Personal information
- Full name: Unai Albizua Urquijo
- Date of birth: 18 January 1989 (age 36)
- Place of birth: Laudio/Llodio, Spain
- Height: 1.81 m (5 ft 11+1⁄2 in)
- Position(s): Centre-back

Youth career
- 2003–2008: Athletic Bilbao

Senior career*
- Years: Team / Apps / (Gls)
- 2007–2010: Basconia / 60 / (1)
- 2010–2013: Bilbao Athletic / 96 / (1)
- 2013–2015: Athletic Bilbao / 4 / (0)
- 2014–2015: → Tenerife (loan) / 28 / (0)
- 2015–2016: Leganés / 22 / (0)
- 2016–2017: UCAM Murcia / 39 / (0)
- 2017–2019: Cultural Leonesa / 24 / (0)
- 2019: Ibiza / 11 / (0)
- 2019–2020: UCAM Murcia / 9 / (0)
- 2020–2021: Stade Lausanne Ouchy / 23 / (0)
- 2021–2022: Cornellà / 13 / (0)
- 2022–2023: Orihuela / 30 / (1)
- 2023–2024: Portugalete / 14 / (0)
- Total:  / 373 / (3)

= Unai Albizua =

Spanish footballer

Unai Albizua Urquijo (born 18 January 1989) is a Spanish former professional footballer who played as a central defender.

==Club career==
Born in Laudio/Llodio, Álava, Basque Country, Albizua joined Athletic Bilbao's youth system in 2003. He played three full seasons with the reserves in the Segunda División B, captaining them to the 2013 playoffs after a third-place finish in his last.

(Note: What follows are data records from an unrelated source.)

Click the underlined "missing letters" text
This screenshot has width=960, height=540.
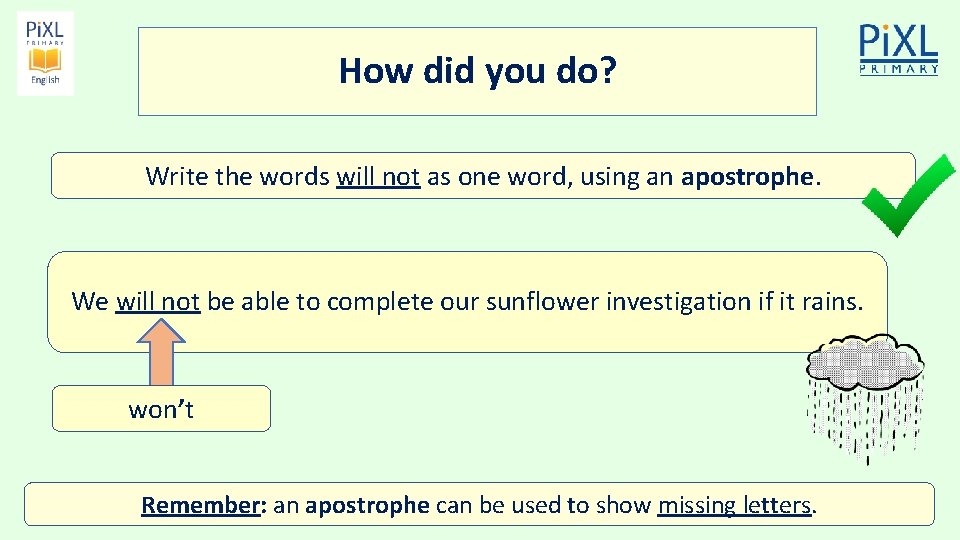(x=734, y=505)
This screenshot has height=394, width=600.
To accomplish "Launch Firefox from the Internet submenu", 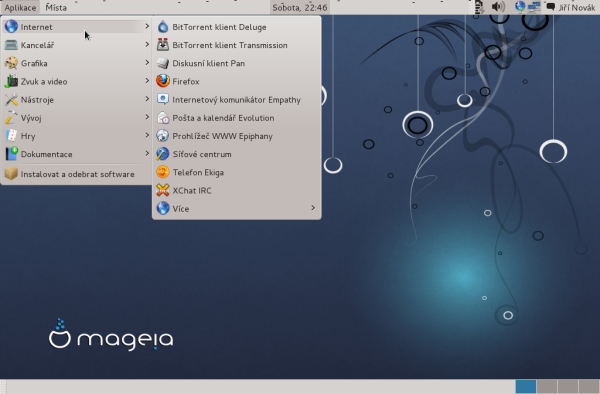I will pyautogui.click(x=236, y=81).

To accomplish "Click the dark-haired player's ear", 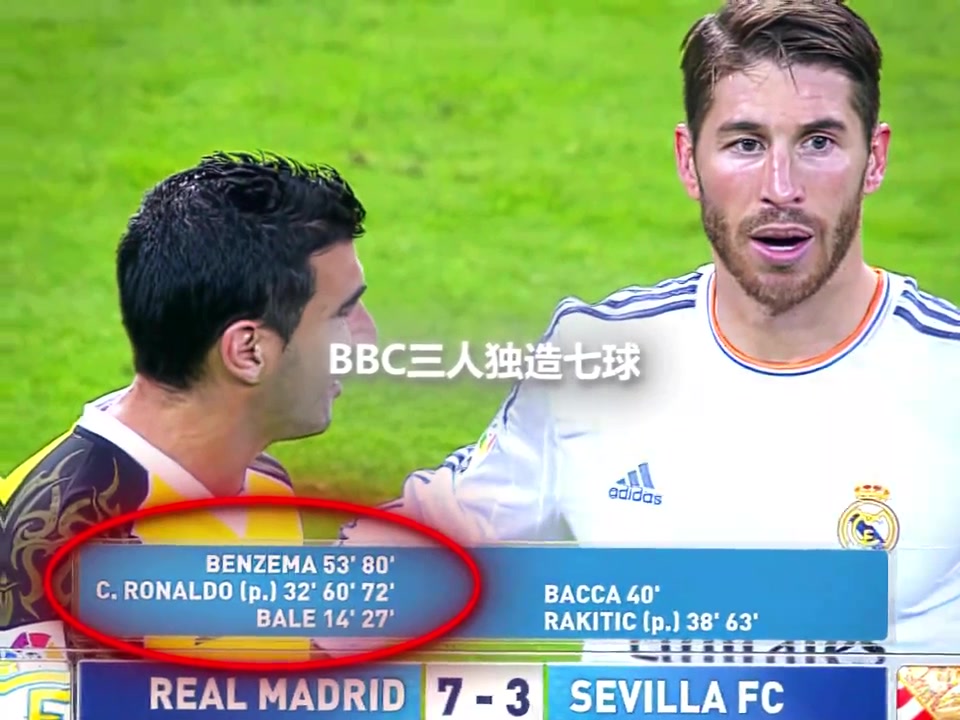I will pos(241,352).
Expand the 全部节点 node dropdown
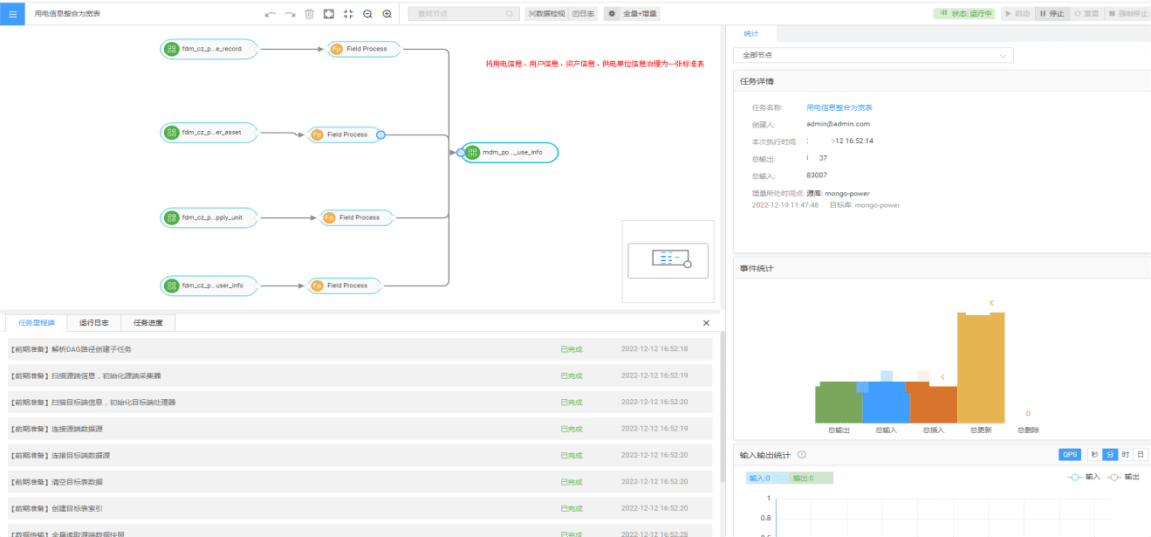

Albizua was promoted to the first team prior to the beginning of the 2013–14 campaign. On 3 November 2013, he made his La Liga debut, coming on as a 67th-minute substitute in a 2–0 away loss against Atlético Madrid after replacing the injured Aymeric Laporte.

On 15 July 2014, Albizua was loaned to Segunda División club CD Tenerife. Roughly one year later, he moved to CD Leganés of the same league after cutting ties with Athletic.

On 28 July 2016, Albizua signed for UCAM Murcia CF. The following 11 July, he joined Cultural y Deportiva Leonesa still in the second tier.

On 17 August 2021, after one year in the Swiss Challenge League with FC Stade Lausanne Ouchy, the 32-year-old Albizua returned to Spain and signed with UE Cornellà of the newly-formed Primera División RFEF.